* _YOUR GOAL_
Gather every row below that contains the string "coordinates", counting only matches in the same case.

-- start of DATA TO PROCESS --

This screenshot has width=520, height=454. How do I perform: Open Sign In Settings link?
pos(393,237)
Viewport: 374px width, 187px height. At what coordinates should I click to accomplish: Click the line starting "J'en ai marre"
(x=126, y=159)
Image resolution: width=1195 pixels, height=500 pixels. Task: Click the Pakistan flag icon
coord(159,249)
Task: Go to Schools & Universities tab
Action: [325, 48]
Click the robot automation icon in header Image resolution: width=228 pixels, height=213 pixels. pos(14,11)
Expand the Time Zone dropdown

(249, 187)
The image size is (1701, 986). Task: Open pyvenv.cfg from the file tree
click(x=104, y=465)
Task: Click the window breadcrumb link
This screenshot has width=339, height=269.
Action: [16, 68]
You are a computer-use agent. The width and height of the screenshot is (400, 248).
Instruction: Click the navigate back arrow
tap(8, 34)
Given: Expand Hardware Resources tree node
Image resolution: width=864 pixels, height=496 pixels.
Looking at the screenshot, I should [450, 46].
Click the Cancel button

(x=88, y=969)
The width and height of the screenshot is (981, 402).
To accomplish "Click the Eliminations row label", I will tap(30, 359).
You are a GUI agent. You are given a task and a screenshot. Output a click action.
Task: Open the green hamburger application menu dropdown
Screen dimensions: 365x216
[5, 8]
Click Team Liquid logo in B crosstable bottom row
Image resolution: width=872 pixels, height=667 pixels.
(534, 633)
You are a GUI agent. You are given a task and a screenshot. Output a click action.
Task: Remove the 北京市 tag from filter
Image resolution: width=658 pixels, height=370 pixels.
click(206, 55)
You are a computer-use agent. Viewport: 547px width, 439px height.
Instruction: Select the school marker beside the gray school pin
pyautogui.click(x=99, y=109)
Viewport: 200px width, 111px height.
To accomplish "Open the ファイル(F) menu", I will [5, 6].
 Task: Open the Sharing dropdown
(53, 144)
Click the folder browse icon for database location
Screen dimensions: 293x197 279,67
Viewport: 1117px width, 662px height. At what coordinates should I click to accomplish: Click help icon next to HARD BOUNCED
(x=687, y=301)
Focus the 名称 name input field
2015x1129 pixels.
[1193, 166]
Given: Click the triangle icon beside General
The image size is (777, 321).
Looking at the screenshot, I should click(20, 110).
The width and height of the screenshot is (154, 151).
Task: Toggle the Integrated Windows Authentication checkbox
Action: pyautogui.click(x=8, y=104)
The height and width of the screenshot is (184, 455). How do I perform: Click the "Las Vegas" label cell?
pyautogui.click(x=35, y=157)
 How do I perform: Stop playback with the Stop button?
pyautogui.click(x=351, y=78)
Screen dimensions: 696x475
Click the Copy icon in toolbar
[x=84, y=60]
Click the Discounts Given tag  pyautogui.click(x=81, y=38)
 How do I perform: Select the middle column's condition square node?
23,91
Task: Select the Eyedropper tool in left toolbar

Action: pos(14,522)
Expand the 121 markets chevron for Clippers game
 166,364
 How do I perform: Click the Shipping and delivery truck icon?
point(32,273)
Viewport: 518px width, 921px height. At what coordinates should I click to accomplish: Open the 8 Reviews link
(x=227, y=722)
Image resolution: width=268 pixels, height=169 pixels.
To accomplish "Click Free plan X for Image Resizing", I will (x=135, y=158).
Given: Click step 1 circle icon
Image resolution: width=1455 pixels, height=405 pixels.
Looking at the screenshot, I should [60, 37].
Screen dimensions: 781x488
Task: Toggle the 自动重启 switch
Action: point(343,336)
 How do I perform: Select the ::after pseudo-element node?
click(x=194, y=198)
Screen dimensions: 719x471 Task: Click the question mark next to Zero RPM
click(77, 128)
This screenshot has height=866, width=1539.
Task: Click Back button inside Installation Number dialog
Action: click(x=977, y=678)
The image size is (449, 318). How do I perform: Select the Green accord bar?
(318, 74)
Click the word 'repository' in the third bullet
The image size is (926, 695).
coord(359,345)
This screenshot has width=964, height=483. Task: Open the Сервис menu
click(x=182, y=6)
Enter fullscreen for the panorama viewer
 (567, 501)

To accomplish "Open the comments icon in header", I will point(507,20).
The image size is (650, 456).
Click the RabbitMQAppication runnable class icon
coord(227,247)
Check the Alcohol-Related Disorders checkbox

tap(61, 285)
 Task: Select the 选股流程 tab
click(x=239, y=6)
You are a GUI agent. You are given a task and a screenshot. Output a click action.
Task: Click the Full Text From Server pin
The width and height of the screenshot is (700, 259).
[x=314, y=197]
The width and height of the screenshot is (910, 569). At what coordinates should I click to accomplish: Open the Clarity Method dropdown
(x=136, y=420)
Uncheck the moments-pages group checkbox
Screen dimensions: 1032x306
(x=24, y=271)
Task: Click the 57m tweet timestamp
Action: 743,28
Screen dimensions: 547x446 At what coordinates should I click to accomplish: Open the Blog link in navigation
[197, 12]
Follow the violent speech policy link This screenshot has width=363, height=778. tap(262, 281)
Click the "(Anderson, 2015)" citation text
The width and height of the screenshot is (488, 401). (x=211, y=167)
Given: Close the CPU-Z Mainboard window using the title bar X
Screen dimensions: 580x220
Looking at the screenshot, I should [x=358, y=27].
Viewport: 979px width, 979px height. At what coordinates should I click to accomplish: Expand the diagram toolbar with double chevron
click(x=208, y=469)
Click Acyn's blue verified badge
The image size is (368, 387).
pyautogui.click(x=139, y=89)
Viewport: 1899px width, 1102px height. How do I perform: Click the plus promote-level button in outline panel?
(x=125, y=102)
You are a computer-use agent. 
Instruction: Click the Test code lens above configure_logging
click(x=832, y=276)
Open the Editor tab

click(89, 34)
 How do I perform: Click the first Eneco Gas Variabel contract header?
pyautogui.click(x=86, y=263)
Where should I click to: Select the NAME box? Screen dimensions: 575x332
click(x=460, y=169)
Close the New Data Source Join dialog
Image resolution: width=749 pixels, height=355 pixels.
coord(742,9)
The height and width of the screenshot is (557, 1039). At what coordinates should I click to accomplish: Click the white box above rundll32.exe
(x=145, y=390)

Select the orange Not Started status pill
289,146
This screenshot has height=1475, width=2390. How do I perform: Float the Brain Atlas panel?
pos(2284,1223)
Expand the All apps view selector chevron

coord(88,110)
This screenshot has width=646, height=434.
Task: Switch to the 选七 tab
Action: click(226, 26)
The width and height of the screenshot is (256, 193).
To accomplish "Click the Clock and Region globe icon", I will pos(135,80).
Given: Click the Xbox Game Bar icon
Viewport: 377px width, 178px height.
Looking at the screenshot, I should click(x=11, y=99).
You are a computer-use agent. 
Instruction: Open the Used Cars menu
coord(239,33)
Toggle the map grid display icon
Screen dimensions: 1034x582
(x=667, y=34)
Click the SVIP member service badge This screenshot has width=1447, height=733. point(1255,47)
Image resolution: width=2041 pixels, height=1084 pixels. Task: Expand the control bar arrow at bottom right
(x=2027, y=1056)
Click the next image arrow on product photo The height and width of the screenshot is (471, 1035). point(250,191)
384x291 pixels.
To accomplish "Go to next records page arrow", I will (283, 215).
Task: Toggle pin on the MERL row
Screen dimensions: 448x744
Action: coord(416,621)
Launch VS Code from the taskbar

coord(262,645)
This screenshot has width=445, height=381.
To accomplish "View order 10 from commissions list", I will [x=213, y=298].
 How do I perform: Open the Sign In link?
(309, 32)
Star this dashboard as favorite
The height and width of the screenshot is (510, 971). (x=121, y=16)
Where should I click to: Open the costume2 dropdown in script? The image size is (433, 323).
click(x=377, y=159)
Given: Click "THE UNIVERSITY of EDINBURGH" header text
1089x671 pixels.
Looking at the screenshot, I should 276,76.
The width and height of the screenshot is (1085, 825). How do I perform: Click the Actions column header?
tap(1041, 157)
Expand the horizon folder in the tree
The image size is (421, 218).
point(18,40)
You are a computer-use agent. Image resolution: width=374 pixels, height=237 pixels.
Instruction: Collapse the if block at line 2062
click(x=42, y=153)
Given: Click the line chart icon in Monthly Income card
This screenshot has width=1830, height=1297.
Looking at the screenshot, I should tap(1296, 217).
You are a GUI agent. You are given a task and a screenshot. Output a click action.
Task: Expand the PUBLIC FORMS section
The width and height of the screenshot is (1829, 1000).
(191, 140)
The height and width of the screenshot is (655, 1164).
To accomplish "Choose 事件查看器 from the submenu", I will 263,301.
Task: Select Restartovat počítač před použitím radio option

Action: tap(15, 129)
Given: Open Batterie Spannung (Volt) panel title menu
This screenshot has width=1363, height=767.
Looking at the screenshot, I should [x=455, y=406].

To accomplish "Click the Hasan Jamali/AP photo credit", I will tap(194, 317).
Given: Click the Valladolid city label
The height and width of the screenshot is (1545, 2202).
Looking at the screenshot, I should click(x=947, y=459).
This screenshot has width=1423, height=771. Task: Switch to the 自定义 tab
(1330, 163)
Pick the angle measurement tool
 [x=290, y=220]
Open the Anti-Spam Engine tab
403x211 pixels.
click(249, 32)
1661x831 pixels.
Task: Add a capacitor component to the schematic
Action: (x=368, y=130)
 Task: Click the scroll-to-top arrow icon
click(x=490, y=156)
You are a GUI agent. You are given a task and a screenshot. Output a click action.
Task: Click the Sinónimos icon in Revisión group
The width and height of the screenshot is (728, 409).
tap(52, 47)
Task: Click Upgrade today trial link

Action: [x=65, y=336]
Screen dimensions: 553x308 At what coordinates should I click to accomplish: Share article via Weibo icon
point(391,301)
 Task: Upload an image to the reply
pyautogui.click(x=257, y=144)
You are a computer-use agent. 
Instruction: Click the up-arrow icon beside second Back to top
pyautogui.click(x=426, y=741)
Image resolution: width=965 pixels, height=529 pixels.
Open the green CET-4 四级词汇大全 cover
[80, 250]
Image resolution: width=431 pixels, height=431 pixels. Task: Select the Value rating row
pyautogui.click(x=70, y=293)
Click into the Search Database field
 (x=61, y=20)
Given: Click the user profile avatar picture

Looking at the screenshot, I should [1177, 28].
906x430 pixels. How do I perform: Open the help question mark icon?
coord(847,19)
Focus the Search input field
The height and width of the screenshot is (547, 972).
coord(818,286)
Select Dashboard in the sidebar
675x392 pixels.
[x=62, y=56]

-- end of DATA TO PROCESS --

* _EXERCISE OUTPUT_
Viewport: 374px width, 187px height. At what coordinates should I click to accomplish: Click the line starting "J'en ai marre"
Viewport: 1117px width, 662px height. At what coordinates should I click to accomplish: Click help icon next to HARD BOUNCED
Viewport: 518px width, 921px height. At what coordinates should I click to accomplish: Open the 8 Reviews link
The width and height of the screenshot is (910, 569). At what coordinates should I click to accomplish: Open the Clarity Method dropdown
Screen dimensions: 547x446 At what coordinates should I click to accomplish: Open the Blog link in navigation
Viewport: 979px width, 979px height. At what coordinates should I click to accomplish: Expand the diagram toolbar with double chevron
The height and width of the screenshot is (557, 1039). At what coordinates should I click to accomplish: Click the white box above rundll32.exe
Screen dimensions: 553x308 At what coordinates should I click to accomplish: Share article via Weibo icon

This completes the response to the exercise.